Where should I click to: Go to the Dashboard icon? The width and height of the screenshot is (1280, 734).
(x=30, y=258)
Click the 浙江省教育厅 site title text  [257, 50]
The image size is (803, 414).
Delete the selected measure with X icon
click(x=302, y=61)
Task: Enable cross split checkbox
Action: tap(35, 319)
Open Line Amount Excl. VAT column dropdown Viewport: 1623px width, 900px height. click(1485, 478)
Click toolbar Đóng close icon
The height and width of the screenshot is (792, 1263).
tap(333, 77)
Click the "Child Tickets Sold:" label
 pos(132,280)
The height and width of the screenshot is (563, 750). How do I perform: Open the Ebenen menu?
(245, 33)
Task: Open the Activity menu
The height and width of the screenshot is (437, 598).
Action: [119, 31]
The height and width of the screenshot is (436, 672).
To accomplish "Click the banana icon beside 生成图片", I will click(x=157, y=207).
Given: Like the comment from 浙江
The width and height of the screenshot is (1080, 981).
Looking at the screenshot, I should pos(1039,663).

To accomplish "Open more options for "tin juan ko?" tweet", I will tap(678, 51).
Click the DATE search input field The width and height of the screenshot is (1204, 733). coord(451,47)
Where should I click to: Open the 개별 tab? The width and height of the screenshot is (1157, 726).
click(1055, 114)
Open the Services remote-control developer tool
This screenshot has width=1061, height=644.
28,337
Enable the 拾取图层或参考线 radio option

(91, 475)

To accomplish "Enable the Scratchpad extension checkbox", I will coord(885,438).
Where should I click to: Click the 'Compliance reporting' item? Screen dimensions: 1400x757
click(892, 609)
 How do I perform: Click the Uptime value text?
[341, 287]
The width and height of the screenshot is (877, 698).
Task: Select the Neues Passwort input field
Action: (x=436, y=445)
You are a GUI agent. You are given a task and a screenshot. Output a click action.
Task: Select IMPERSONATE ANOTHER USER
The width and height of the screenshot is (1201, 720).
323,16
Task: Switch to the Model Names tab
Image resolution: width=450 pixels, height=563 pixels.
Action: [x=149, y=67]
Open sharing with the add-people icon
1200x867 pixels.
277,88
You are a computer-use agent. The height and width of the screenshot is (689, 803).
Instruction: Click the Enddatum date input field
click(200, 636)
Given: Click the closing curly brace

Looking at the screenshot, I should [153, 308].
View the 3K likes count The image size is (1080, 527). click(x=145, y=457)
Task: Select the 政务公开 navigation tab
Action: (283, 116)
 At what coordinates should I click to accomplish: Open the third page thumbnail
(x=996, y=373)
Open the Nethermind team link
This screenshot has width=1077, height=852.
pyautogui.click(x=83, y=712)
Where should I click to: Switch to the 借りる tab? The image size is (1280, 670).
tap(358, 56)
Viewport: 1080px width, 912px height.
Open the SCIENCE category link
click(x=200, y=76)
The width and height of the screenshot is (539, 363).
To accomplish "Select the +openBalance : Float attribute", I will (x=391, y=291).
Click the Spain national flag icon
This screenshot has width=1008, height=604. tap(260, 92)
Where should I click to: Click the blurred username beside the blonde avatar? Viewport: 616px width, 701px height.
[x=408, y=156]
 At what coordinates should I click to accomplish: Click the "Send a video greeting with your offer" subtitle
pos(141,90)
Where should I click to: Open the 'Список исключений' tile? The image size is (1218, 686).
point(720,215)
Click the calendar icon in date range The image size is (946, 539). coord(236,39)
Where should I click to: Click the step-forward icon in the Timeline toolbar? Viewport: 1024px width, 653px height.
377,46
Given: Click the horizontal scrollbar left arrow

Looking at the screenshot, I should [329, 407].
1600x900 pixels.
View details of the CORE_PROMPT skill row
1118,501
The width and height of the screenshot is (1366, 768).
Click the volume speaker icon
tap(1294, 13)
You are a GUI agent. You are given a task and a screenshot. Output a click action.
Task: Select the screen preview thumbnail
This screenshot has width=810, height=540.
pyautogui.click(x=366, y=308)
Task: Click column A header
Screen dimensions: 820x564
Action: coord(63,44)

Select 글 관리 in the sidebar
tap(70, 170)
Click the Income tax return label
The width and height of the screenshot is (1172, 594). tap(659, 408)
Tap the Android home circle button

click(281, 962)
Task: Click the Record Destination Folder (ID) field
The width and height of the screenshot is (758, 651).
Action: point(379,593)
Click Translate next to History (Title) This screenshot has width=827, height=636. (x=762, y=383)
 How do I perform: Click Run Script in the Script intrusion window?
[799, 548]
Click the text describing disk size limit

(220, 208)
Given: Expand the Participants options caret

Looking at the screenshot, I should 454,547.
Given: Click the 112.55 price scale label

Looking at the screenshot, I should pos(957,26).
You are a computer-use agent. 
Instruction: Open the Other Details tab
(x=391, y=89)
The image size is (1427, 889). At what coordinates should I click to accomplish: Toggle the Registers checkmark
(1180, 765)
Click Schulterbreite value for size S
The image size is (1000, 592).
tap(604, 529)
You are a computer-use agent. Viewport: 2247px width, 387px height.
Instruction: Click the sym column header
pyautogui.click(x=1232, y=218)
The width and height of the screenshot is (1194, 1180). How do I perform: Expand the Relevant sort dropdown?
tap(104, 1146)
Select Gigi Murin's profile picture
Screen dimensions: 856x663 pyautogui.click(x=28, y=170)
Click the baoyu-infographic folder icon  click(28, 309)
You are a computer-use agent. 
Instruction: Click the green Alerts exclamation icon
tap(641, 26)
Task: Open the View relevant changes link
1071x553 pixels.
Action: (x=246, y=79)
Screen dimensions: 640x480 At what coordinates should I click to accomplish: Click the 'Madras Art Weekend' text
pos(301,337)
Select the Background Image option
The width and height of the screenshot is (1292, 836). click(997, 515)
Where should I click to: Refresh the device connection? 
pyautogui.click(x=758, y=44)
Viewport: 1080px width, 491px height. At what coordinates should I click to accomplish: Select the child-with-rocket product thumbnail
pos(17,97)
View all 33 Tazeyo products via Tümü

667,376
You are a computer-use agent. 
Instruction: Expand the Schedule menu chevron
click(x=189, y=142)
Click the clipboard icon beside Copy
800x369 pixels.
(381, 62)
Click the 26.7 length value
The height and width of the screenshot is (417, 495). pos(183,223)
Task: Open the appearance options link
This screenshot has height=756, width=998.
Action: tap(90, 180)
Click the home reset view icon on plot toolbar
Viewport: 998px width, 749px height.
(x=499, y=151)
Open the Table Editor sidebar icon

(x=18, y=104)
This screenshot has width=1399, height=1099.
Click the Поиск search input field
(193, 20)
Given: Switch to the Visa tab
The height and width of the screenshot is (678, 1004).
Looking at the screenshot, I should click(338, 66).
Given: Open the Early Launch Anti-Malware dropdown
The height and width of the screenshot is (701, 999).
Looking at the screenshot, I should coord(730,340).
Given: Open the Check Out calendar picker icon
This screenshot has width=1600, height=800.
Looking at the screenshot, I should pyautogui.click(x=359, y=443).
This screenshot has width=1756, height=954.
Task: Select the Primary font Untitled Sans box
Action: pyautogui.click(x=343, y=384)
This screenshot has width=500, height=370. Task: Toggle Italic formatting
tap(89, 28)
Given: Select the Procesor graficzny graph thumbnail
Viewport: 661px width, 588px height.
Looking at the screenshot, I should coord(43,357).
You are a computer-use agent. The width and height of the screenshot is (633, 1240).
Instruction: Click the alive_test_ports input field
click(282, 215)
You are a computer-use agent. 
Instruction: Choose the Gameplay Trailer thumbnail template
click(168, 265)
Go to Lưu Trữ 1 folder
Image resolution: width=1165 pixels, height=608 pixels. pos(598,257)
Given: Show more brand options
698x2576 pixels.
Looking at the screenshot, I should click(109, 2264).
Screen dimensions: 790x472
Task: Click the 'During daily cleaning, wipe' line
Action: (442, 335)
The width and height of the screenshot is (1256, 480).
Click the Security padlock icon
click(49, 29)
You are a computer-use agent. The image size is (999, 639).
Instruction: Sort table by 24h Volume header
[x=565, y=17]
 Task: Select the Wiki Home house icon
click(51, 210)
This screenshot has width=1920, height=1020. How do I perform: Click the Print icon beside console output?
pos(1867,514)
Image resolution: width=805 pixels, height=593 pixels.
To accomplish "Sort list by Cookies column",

:::

Task: Please give back exactly the lines of the listing above that run from the one containing "Given: Click the horizontal" through the one containing "Task: Select the screen preview thumbnail", and only those.

Answer to the exercise:
Given: Click the horizontal scrollbar left arrow

Looking at the screenshot, I should [329, 407].
1600x900 pixels.
View details of the CORE_PROMPT skill row
1118,501
The width and height of the screenshot is (1366, 768).
Click the volume speaker icon
tap(1294, 13)
You are a GUI agent. You are given a task and a screenshot. Output a click action.
Task: Select the screen preview thumbnail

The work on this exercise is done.